Law and Order occurs several months after the Kansas City riots and primarily follows patrol units during stops for various suspected crimes, including casual conversations between officers. By focusing on these subjects, Wiseman highlights the challenges police departments faced internally in enforcing civil rights legislation—tensions which surfaced most overtly between cops and the general citizenry. Wiseman records some police officers bragging about their brutal treatment of people of color, while others are shown committing such acts in very tough-to-watch scenes: one young Black man arrested on suspicion of car theft is repeatedly shoved into the pavement and the rear of a police vehicle, and a young Black woman apprehended on suspicion of engaging in prostitution is choked for several minutes while being berated with interrogative questions. Later scenes in the film depict managing sergeants attempting to reason with their patrol officers to comply with the new civil protections. These pleas are largely dismissed or outright contested by patrol officers, with no ramifications to their duties or employment levied at them. 

A police offer speaks to a young Black man in Wiseman's Law and Order.

Contemporary reporting on Law and Order read the conflict shown in the film as the struggles the police face when enforcing the law. But this paints an incomplete picture, excusing the brutality we see as just cops trying to do their job. 

The Store found its narrative and themes through juxtaposition in cinematography and editing techniques that are meant to be noticed, but Wiseman seeks to evade notice in Law and Order.
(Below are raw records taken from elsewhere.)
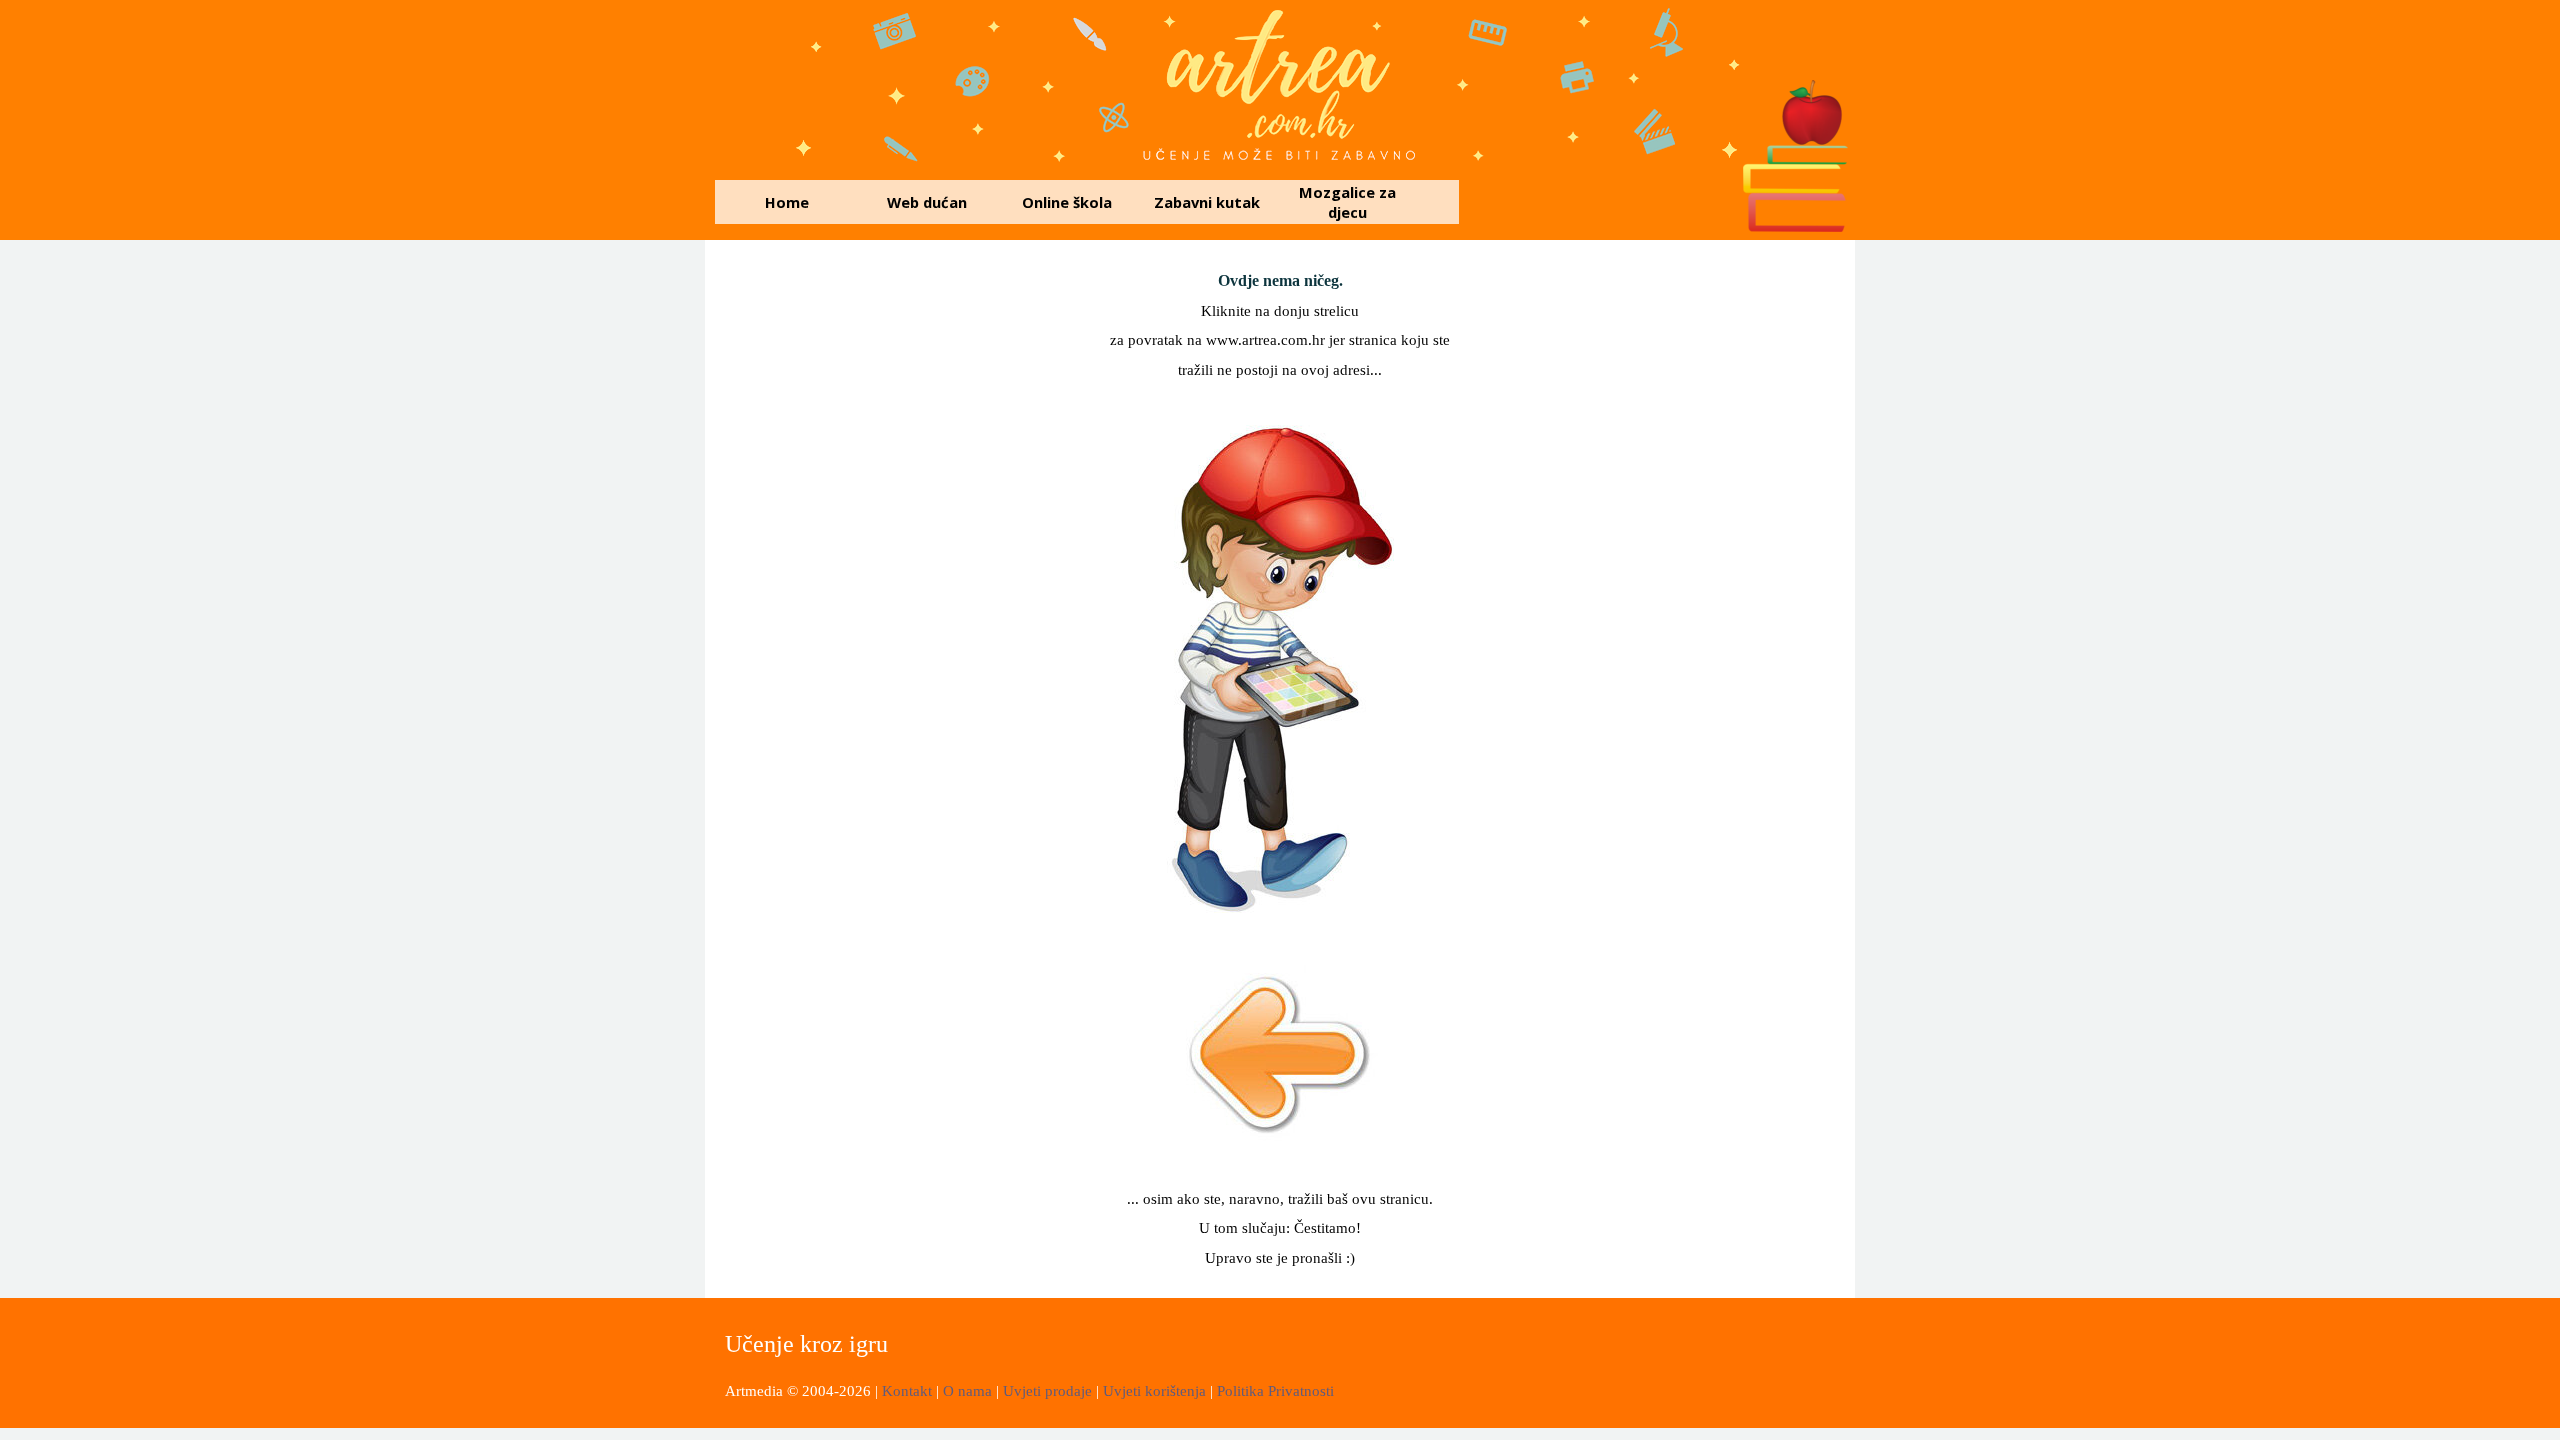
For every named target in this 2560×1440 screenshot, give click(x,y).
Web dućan (927, 202)
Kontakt (909, 1391)
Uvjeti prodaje (1047, 1391)
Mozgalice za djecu (1347, 202)
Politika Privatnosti (1275, 1391)
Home (787, 202)
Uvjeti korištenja (1154, 1391)
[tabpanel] (1280, 325)
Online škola (1067, 202)
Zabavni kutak (1207, 202)
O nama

The black-and-white cinematography fits the aesthetics of documentary of the late 1960s, as do Wiseman’s unremarkable visual and sound editing choices. These simpler formal elements still find their impact, as Wiseman makes an emphatic point of what the true work of a municipal police department and its officers is by heavily featuring scenes involving paperwork and managing civil complaints at the local precinct. These scenes, again featuring no narration or talking-head interviews, stand out against the sequences of police violence, producing a sense of conflict in viewers over the responsibilities of law enforcement by giving witness to some deeply uncomfortable, and other somewhat relatable, aspects of police work.

The Store and Law and Order ultimately highlight different stages of sociopolitical change. The former finds a system of troublingly imbalanced capitalism and consumerism well in place and practice, while the latter is unsettling in its own way with cops in several cases blatantly ignoring new legislation protecting against cruel acts of police brutality and racism. Even from the earlier stages of his career as a documentarian, Wiseman seems to have understood and found value in plainly depicting his films’ subjects with as little interpretive framework as possible. Both films are absent of narration or any other messaging from the filmmaker, instead offering careful and attentive observation of day-to-day events in well-established systems and skilled editing that, no matter how indictable this reviewer may see things, allow audiences to draw their own conclusions. 

As an introduction for me to Wiseman, who continues to helm some of today’s most well-regarded documentaries at 94 years old, as well as to AFS’ running series of new restorations of his earlier documentaries, I am deeply intrigued by how his style as a director and editor and knack for intensive observation continued to evolve in the first half of a stunningly impressive career. And as for our coverage of the ongoing “Frederick Wiseman: Eight Systems” series at AFS, we’ll next be looking at Wiseman’s Central Park and Canal Zone, his surveys of the lives of the many people who lived around the legendary New York City park and the Panama Canal, respectively.